Structural interventions directly influence physicians at the point of care and are integrated into their routine workflow, making them difficult to bypass. These interventions include changes in funding, where modifications to financial structures or incentives directly affect decision-making, and CDSS, which are embedded tools that directly guide or restrict physicians' choices during patient care. CDSS include alerts, changes in the existing order form, cost displays and reflex testing, respectively, as automatic discharge of tests. Soft interventions are those that provide physicians with informational resources or guidance outside of the immediate care setting, i.e. reminders, education, guidelines/protocols, and audit/feedback. These interventions are less directly tied to the point of care and may require active engagement from physicians to be used effectively, such as through educational meetings or reminder messages. They may also include tools that are not necessarily part of the standard working routine, like memorandum pocket cards or guidelines.

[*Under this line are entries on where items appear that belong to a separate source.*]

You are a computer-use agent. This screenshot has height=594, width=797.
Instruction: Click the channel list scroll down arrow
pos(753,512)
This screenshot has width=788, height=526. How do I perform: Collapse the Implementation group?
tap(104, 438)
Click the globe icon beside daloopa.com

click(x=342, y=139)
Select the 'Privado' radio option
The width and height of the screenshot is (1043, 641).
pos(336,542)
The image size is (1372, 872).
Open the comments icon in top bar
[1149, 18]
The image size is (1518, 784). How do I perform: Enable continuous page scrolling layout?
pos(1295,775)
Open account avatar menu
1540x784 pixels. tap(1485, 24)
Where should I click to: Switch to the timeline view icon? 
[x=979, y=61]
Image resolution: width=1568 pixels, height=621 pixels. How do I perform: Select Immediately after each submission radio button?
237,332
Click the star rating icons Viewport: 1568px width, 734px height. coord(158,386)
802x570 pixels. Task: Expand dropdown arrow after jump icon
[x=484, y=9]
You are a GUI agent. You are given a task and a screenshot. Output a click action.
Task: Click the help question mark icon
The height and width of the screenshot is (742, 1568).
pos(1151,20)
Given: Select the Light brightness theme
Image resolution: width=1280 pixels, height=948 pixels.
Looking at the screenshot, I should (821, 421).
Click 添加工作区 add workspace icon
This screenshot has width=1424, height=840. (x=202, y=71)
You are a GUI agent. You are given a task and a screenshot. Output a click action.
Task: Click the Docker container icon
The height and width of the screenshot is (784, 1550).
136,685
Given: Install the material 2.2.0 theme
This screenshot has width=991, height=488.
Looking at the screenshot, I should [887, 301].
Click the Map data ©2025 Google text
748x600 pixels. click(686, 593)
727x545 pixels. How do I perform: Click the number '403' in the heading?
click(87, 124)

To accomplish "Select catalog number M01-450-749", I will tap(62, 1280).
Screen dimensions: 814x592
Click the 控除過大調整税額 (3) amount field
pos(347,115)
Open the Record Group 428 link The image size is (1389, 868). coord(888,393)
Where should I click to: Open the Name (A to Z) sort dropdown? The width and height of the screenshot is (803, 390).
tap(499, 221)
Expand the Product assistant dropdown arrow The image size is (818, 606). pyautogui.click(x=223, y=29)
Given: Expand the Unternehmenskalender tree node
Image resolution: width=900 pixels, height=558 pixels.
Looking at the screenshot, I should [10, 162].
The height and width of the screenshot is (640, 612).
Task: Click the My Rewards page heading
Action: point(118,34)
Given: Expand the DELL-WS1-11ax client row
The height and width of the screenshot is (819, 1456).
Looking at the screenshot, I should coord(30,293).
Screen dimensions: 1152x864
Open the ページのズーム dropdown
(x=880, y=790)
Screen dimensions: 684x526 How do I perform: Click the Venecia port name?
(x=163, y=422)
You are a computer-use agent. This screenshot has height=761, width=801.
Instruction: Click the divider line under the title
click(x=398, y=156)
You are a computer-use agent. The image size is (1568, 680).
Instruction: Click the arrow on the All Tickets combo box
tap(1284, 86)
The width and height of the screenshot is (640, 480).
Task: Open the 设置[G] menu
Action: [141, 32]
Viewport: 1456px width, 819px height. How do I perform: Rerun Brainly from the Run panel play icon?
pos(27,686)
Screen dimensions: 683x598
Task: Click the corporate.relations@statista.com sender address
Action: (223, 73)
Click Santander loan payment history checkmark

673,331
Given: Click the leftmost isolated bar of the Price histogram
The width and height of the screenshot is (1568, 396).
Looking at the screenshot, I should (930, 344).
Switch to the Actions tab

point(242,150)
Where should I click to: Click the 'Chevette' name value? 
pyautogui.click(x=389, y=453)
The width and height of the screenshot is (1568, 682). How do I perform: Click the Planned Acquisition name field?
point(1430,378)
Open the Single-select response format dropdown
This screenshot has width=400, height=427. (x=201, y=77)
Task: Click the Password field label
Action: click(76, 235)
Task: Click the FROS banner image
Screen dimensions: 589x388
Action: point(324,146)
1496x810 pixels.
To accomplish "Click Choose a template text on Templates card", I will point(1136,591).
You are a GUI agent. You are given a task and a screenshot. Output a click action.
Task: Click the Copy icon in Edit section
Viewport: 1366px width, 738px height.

For RQ2, we extracted information on theoretical foundations and contextual factors when explicitly reported in the included studies or related publications. However, reporting was sparse and inconsistent, leaving little scope for synthesis or categorisation. Therefore, findings are presented narratively, with reference to specific theoretical models or quality improvement frameworks where available.

Bias assessment and certainty of evidence

We used the Cochrane RoB 2.0 tool (RoB 2) for (cluster) RCTs and the ROBINS-I tool (RoB In Non-randomised Studies—of Interventions) for non-randomised studies of interventions (NRSI [47, 48]). RoB figures were created for each outcome domain separately using the robvis application [49].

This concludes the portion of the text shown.